Ecosyste.ms: Awesome

An open API service indexing awesome lists of open source software.

Awesome Lists | Featured Topics | Projects

https://github.com/mrjxtr/web_scraping_project

Web scraper for static websites that uses letters for Pagination [# A B C D]. And data cleaning pipeline for the raw data collected.
https://github.com/mrjxtr/web_scraping_project

beautifulsoup4 cryptography data-mining dotenv fernet good-first-contribution good-first-issue good-first-project good-practices python requests web-scraping

Last synced: 9 days ago
JSON representation

Web scraper for static websites that uses letters for Pagination [# A B C D]. And data cleaning pipeline for the raw data collected.
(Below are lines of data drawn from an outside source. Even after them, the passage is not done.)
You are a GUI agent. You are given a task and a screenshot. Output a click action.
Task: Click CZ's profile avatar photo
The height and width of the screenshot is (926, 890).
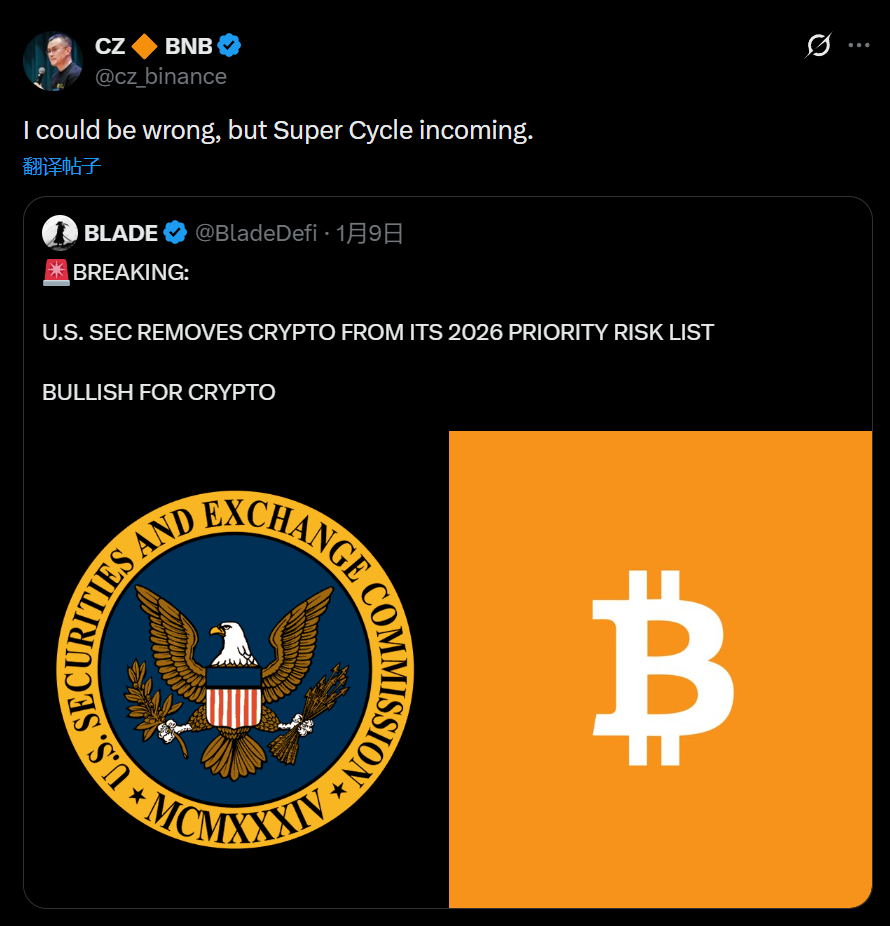coord(53,60)
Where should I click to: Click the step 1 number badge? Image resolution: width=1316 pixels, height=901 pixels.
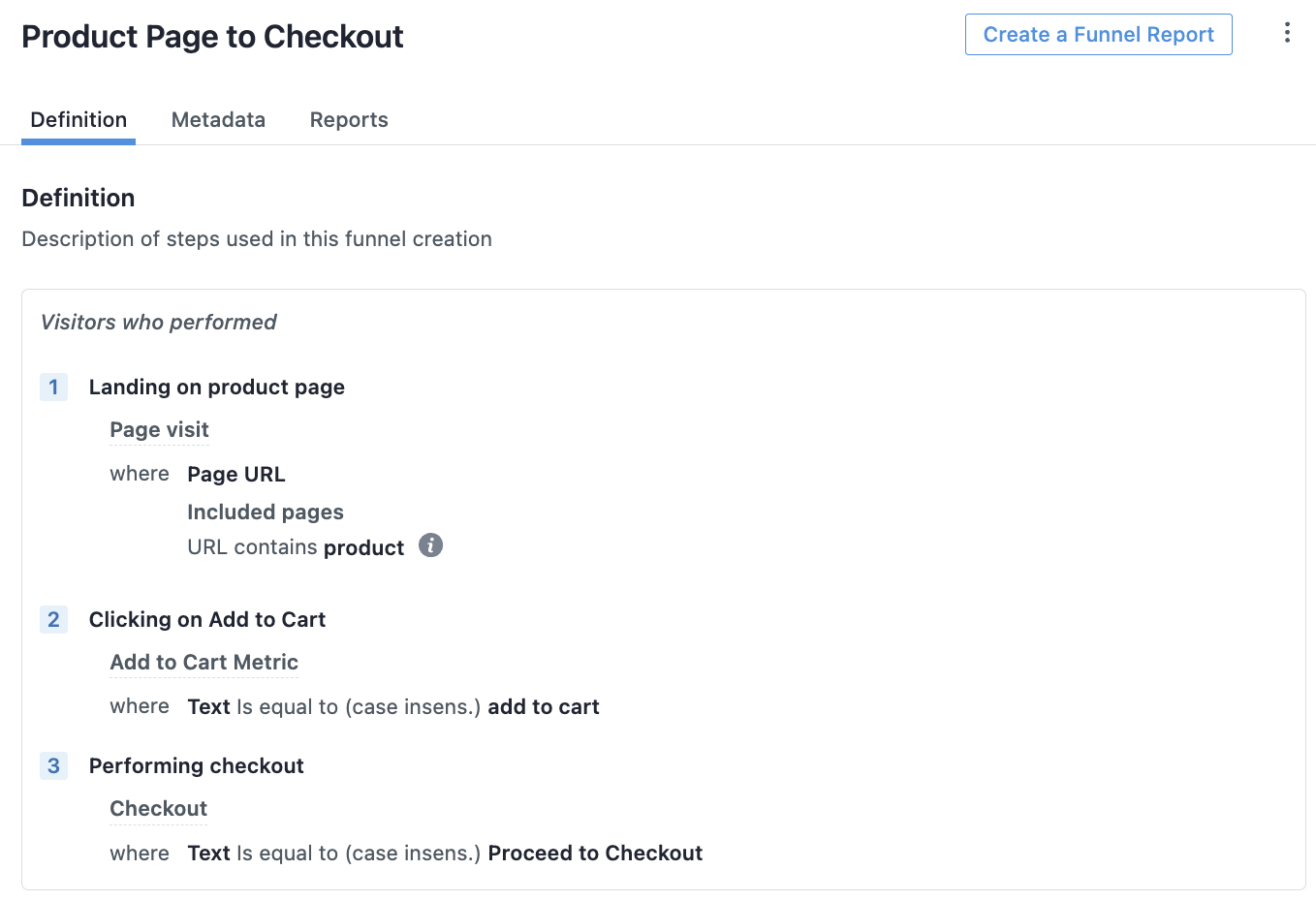click(54, 388)
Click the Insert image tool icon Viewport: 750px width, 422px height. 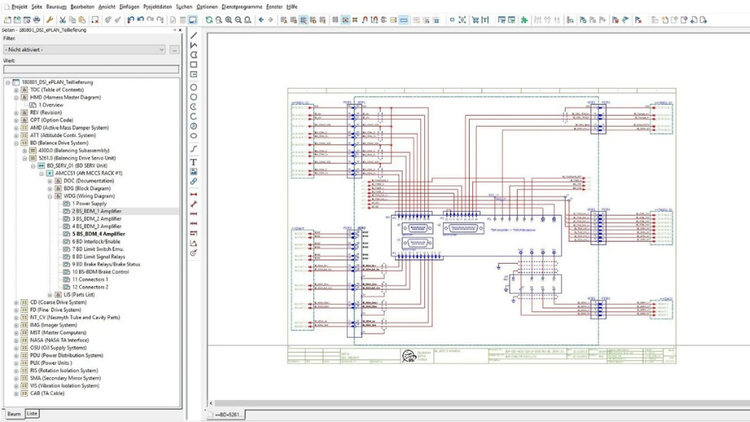[193, 171]
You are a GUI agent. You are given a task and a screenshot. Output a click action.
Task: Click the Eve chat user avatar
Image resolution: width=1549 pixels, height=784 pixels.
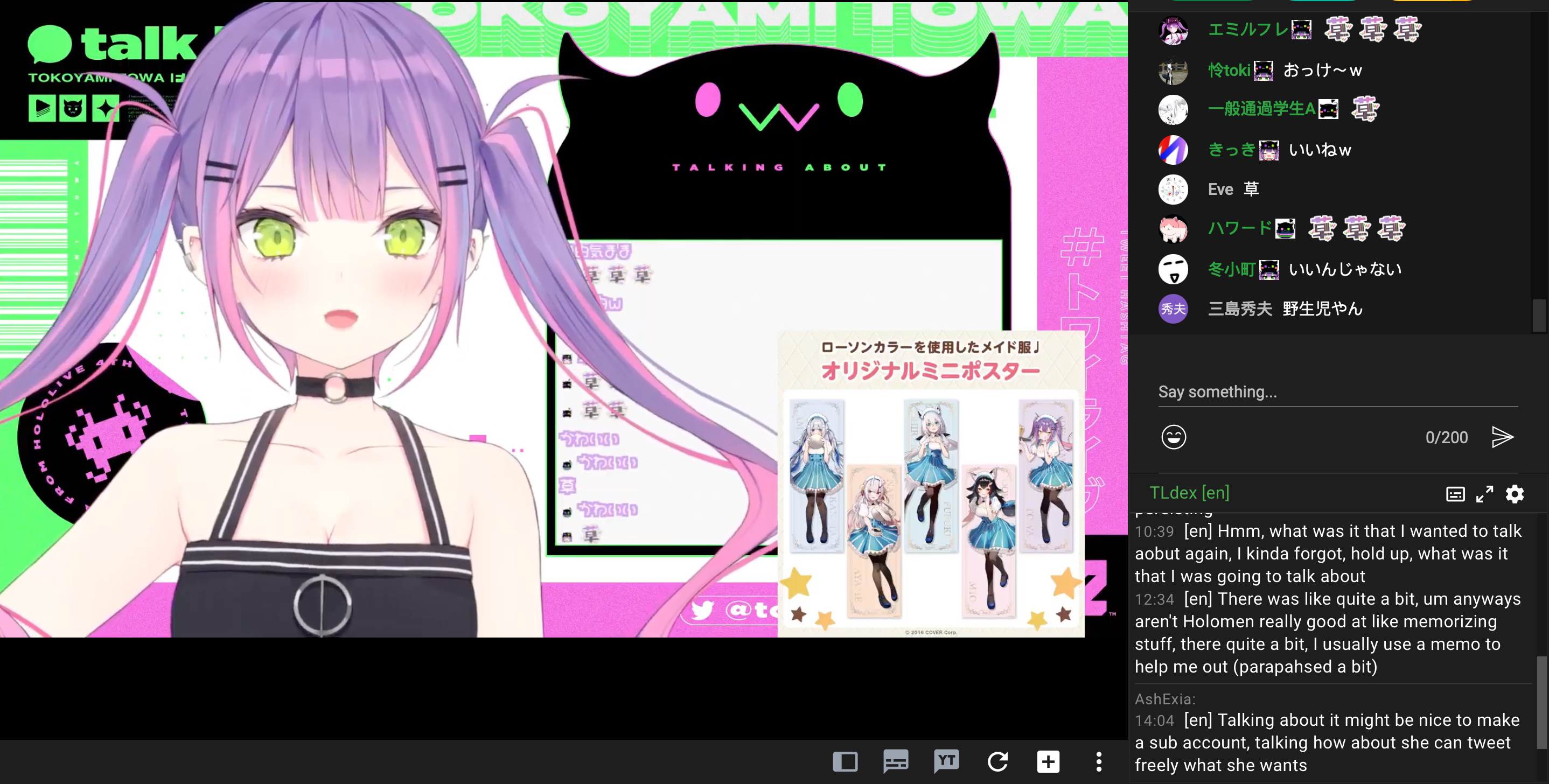click(x=1173, y=190)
Awesome Lists containing this project

README

        

# Web Scraping Project

[![LinkedIn](https://img.shields.io/badge/-LinkedIn-0077B5?style=flat-square&logo=linkedin&logoColor=white)](https://www.linkedin.com/in/mrjxtr)
[![Upwork](https://img.shields.io/badge/-Upwork-6fda44?style=flat-square&logo=upwork&logoColor=white)](https://www.upwork.com/freelancers/~01f2fd0e74a0c5055a?mp_source=share)
[![Facebook](https://img.shields.io/badge/-Facebook-1877F2?style=flat-square&logo=facebook&logoColor=white)](https://www.facebook.com/mrjxtr)
[![Instagram](https://img.shields.io/badge/-Instagram-E4405F?style=flat-square&logo=instagram&logoColor=white)](https://www.instagram.com/mrjxtr)
[![Threads](https://img.shields.io/badge/-Threads-000000?style=flat-square&logo=threads&logoColor=white)](https://www.threads.net/@mrjxtr)
[![Twitter](https://img.shields.io/badge/-Twitter-1DA1F2?style=flat-square&logo=twitter&logoColor=white)](https://twitter.com/mrjxtr)
[![Gmail](https://img.shields.io/badge/-Gmail-D14836?style=flat-square&logo=gmail&logoColor=white)](mailto:[email protected])

## Overview

This project aims to build a web scraping pipeline for extracting data from static websites with pagination based on alphabetical letters (e.g., A, B, C, D). The pipeline is designed to extract data, organize it into a DataFrame, and ensure that it is clean and ready for use at the end of the process. The scripts are written in Python to be easily modifiable, reusable, and maintainable. Additionally, any potentially sensitive data is handled securely to protect privacy and data integrity.

## Technologies Used

The following technologies and libraries are utilized in this project:

- **Python**: The primary programming language used to build the web scraping pipeline.
- **Pandas**: A powerful library for data manipulation, cleaning, and organization, ensuring the scraped data is structured and ready for analysis.
- **Requests**: A user-friendly library to make HTTP requests, allowing us to retrieve web pages for scraping.
- **BeautifulSoup**: A parsing library that helps in navigating and extracting data from HTML and XML files.
- **python-dotenv**: A library to manage environment variables securely, ensuring sensitive data (like API keys or credentials) is kept out of the source code.
- **Cryptography**: A library for secure encryption and decryption of data.

## Project Components

This project consists of the following components:

1. **Web Scraper Script (`scraper.py`)**: A Python script that scrapes data from static websites with alphabetical pagination (e.g., pages A, B, C). It uses libraries like `Requests` to fetch web pages and `BeautifulSoup` to parse and extract data.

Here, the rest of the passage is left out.